MARIANNE MCCUNE, BYLINE: I was already reporting nearby when I got an email from a friend of a friend of a friend looking for someone to check on his aunt, just eight blocks away in a complex called LaGuardia Houses. So I headed there as a journalist and as a neighbor. Her apartment is in among acres of 16-story, red-brick buildings. Without power, there's no elevator here, no phones, no water, and Margaret Maynard lives on the eighth floor.
(SOUNDBITE OF KNOCKING)
MCCUNE: Margaret? I explain to Mrs. Maynard that her nephew wants to know if she's OK.
MARGARET MAYNARD: I'm OK so far, only there's no water, no...
MCCUNE: Do you want to call your relatives on my phone? Wearing slippers and layers of house dresses and sweaters, Maynard says she's fine despite the fact that no one has knocked on her door or been able to call until now.
MAYNARD: I'm 87 years old.
MCCUNE: She has a radio with batteries. She's been eating crackers and orange juice and has other canned and boxed foods.
MAYNARD: Let me get a phone book.
MCCUNE: She can't reach her sister, so she gives me the number of Doris George(ph) in Harlem, the maid of honor at her wedding 60 years ago. Oh, it's ringing.
DORIS GEORGE: Hello?
MAYNARD: Doris.
GEORGE: Yes.
MAYNARD: There's a reporter from the news helping me out here.
GEORGE: So what do you want to do now?
MAYNARD: Well, I can't do nothing.
MCCUNE: The two start to go back and forth, arguing about whether Mrs. Maynard should leave.
MAYNARD: I can't come down the steps because all the lights are out. What am I going to do? You know I can't walk too good.
GEORGE: But you can't stay there like that, Margaret.
MAYNARD: That's OK.
GEORGE: Oh, Lord.
MAYNARD: I don't want to go to no shelter.
GEORGE: Listen, stop being hard-headed.
MAYNARD: I ain't hard-headed.
MCCUNE: The only thing she's really worried about is figuring out a way to flush the toilet.
MAYNARD: I go to flush it and I don't want it to flow - overflow now because that would be another mess.
(LAUGHTER)
MCCUNE: That would be another mess.
MAYNARD: Another mess.
MCCUNE: The stairwell going down is black.

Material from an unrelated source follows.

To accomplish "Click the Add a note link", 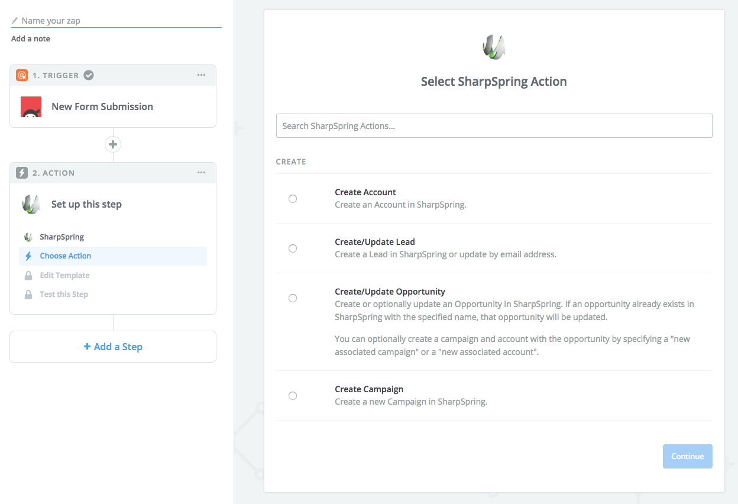I will click(x=31, y=39).
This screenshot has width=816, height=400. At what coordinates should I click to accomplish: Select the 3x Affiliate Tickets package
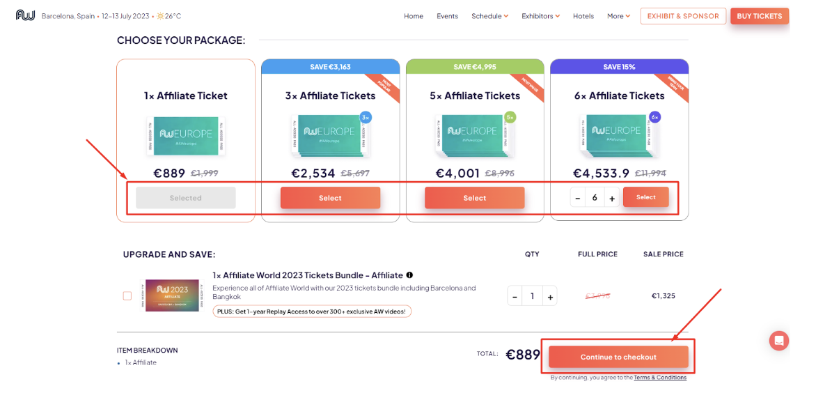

You see nothing if you don't have a light, and the people going down ahead of me don't.
Everything OK?
UNIDENTIFIED WOMAN: No, because we don't have no light.
MCCUNE: Here, I have my phone for a flashlight. I can come down with you guys.
UNIDENTIFIED WOMAN: OK, can you come in front of us?
MCCUNE: My phone dies. Then suddenly, another light appears below us. It's Jesse Kent.
JESSE KENT: They are selling $3 flashlights up the block in there.
MCCUNE: All right.
UNIDENTIFIED WOMAN: All right.
MCCUNE: How are you guys doing?
KENT: Bad, everybody doing bad over here. There should have been an emergency water truck over here. They didn't see if we had any food or anything, you know? The supermarkets don't really want to sell anything. They opened, but if you don't have cash, you're messed up.
MCCUNE: Many residents here rely on food stamp cards, but without electricity, the stores won't accept them.
All right. I'm walking up to a fire hydrant, and people are filling all kinds of bottles with water from the hydrant.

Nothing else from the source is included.